** Opening GIVEN RECORDS block **

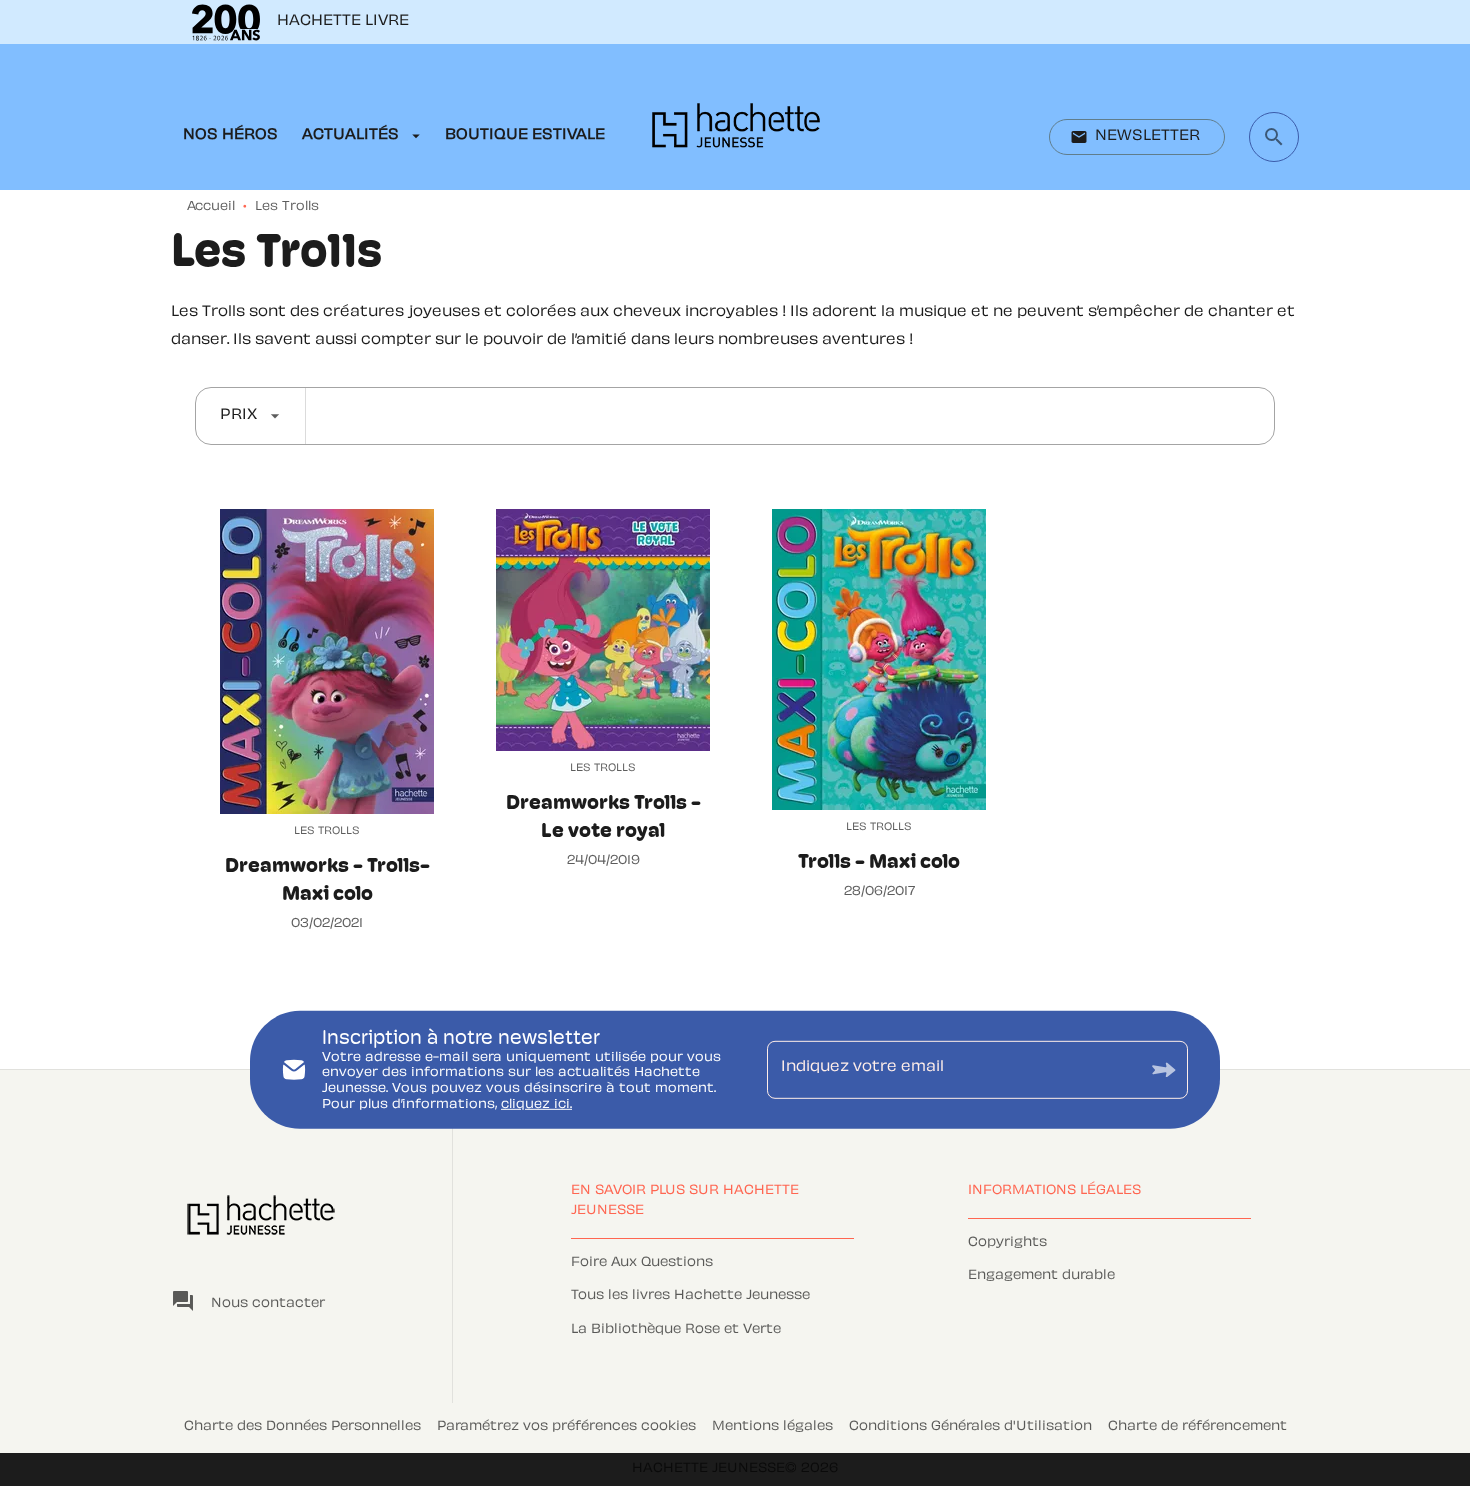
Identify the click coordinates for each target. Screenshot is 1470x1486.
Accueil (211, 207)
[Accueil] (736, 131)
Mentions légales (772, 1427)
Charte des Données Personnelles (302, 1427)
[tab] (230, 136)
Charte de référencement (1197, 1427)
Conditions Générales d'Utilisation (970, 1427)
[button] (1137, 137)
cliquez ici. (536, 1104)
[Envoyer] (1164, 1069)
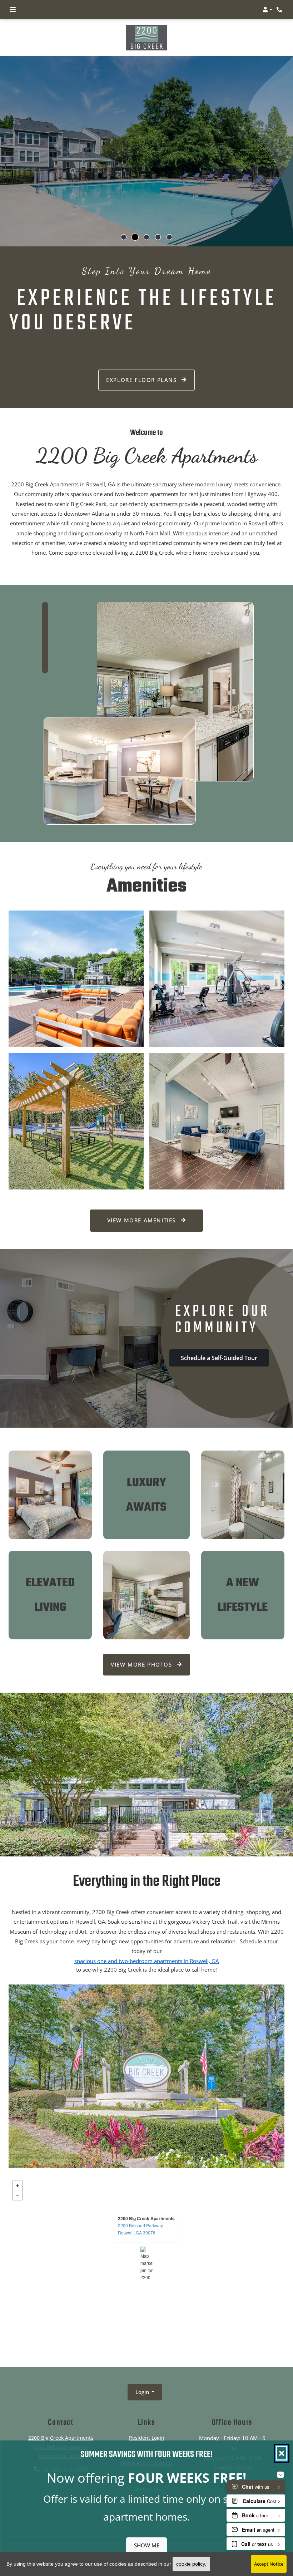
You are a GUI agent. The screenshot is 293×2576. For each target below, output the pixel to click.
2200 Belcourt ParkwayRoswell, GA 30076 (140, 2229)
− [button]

** Closing GIVEN RECORDS block **

## [TO DO]
Copy each entry above exactly; drop the pictures.

## [EXERCISE SOLUTION]
Identify the click coordinates for each target. Screenshot is 1470x1486.
Accueil (211, 207)
[Accueil] (736, 131)
Mentions légales (772, 1427)
Charte des Données Personnelles (302, 1427)
[tab] (230, 136)
Charte de référencement (1197, 1427)
Conditions Générales d'Utilisation (970, 1427)
[button] (1137, 137)
cliquez ici. (536, 1104)
[Envoyer] (1164, 1069)
You are a GUI agent. The screenshot is 293×2576. For each target below, output the pixel to click.
2200 Belcourt ParkwayRoswell, GA 30076 (140, 2229)
− [button]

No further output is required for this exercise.